───── Passage to read ─────
Loan Estimate vs. Closing Disclosure: Key Differences
The Loan Estimate (LE) and Closing Disclosure (CD) are the two most important documents in your mortgage process. The LE is your lender's initial offer — the CD is the final bill. Under TRID rules, certain fees cannot increase at all between these two documents, while others can increase by no more than 10%. Knowing the differences helps you catch errors, enforce tolerance rules, and potentially get a refund if your lender overcharged.
When You Receive Each Document
Your Loan Estimate (LE) must be delivered to you within three business days of submitting a complete mortgage application. Federal law defines 'complete application' as six specific pieces of information: your name, income, Social Security number, property address, estimated property value, and the desired loan amount. Once a lender has all six, the three-business-day clock starts. If a lender delays issuing your LE after receiving these items, that is a TRID violation worth reporting to the CFPB.
Your Closing Disclosure (CD) must be delivered at least three business days before your closing date. This is a mandatory waiting period — you cannot waive it under normal circumstances. The three-day period gives you time to review the final numbers, compare them against your Loan Estimate, and raise any concerns before you're sitting at the closing table with a pen in your hand. If your CD arrives less than three business days before closing, your closing must be delayed, not rushed.
Between the LE and the CD, you may receive one or more revised Loan Estimates if your loan terms change for a valid reason (called a 'changed circumstance'). Valid changed circumstances include a difference in the appraised property value, a change in the loan amount you requested, or a natural disaster affecting the property. 'We made a pricing error' and 'your rate lock expired' are not valid changed circumstances for increasing fees.
─────
- [Directive 1]:
According to the passage on the Loan Estimate and the Closing Disclosure, how long before the closing date must the Closing Disclosure be delivered?
───── Stored records ─────
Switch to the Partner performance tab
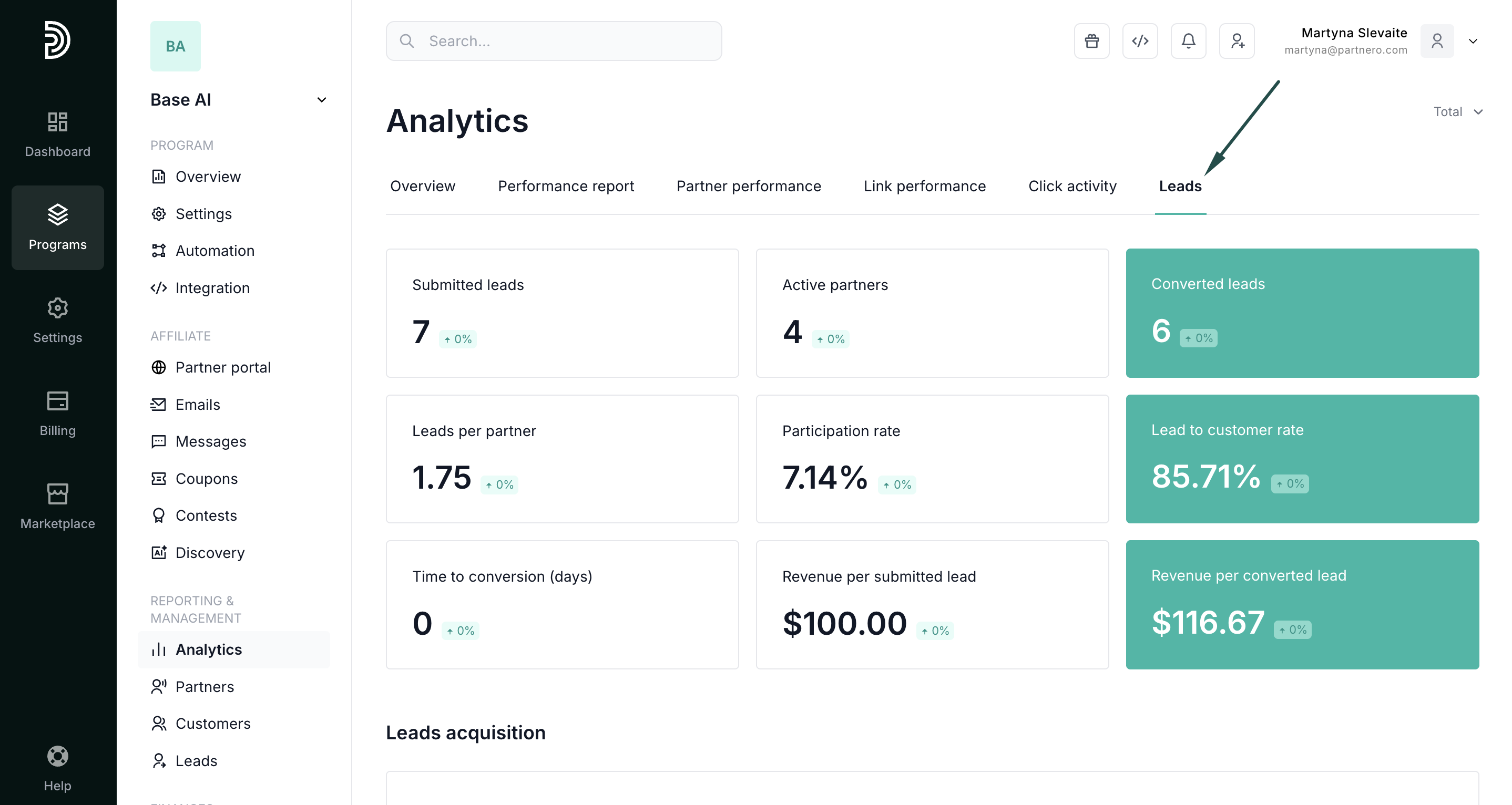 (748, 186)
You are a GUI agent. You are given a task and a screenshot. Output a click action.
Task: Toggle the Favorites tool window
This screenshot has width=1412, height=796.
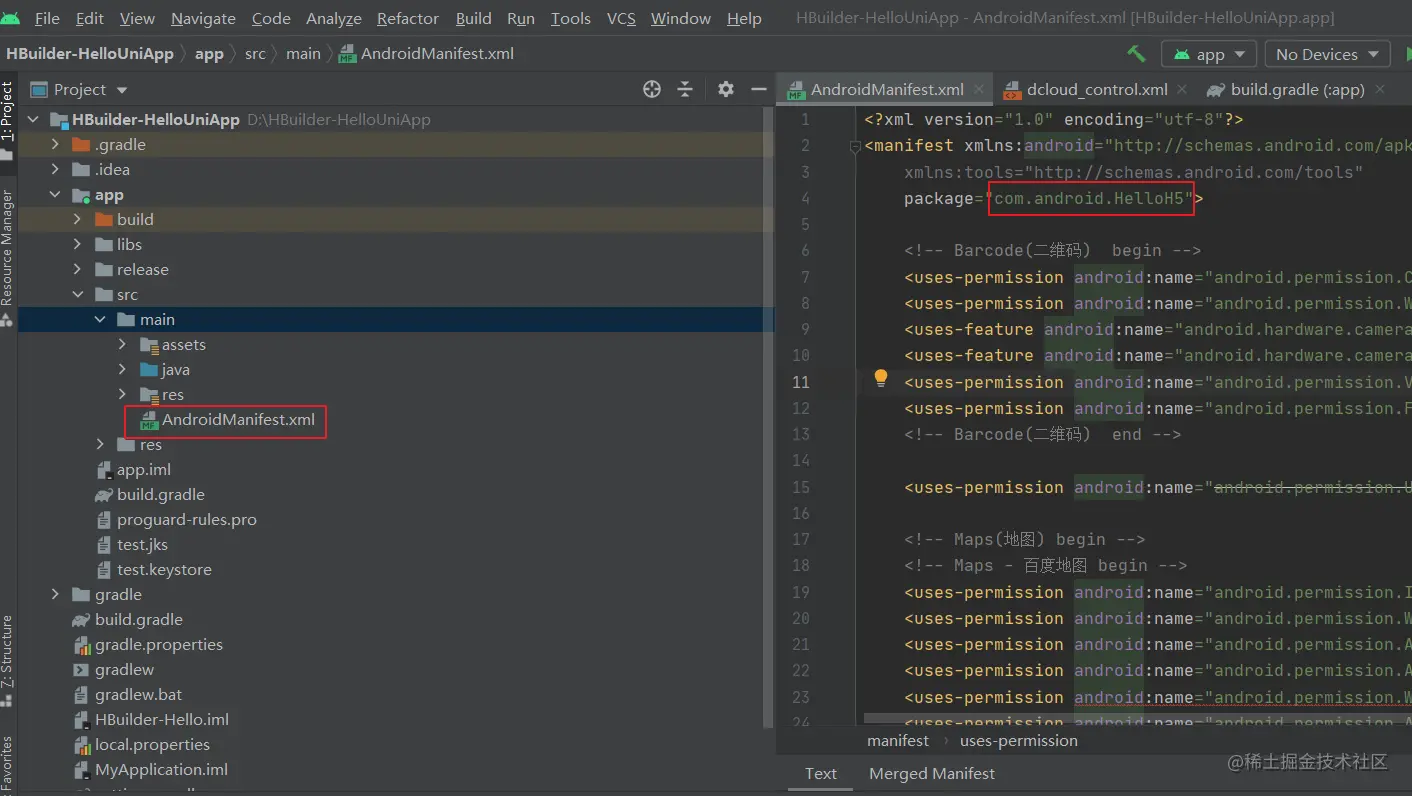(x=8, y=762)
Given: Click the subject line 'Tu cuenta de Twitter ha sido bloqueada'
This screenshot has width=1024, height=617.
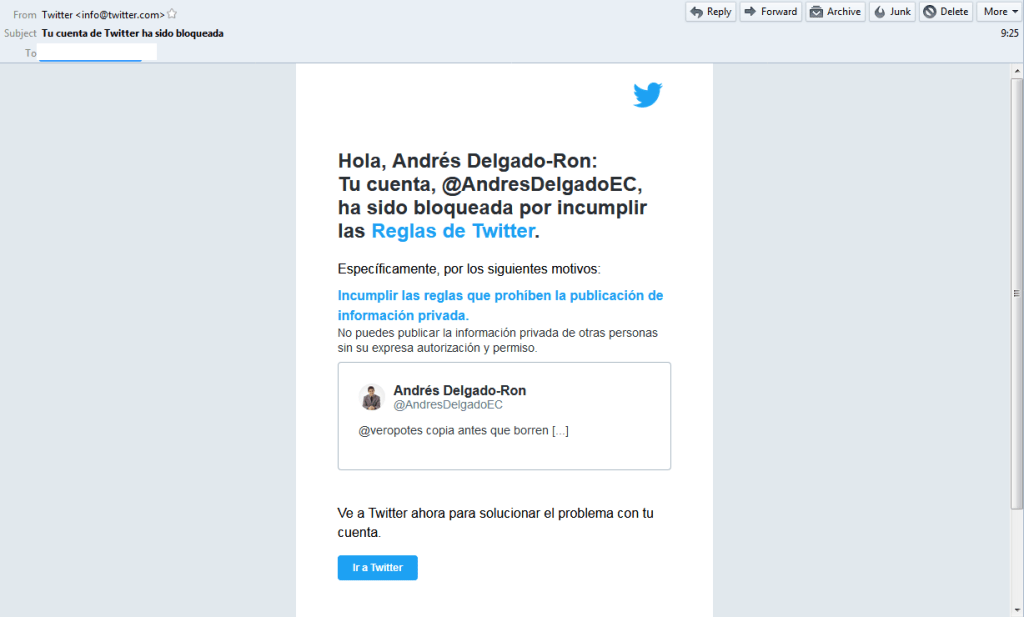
─────
- [Directive 2]:
In the listing, reproduce word for word every line from the one containing "Given: Click the" through the end of the listing, including both ends, and omit the pictures.

- [Final result 1]:
At least three business days before closing.

- [Final result 2]:
Given: Click the subject line 'Tu cuenta de Twitter ha sido bloqueada'
This screenshot has width=1024, height=617.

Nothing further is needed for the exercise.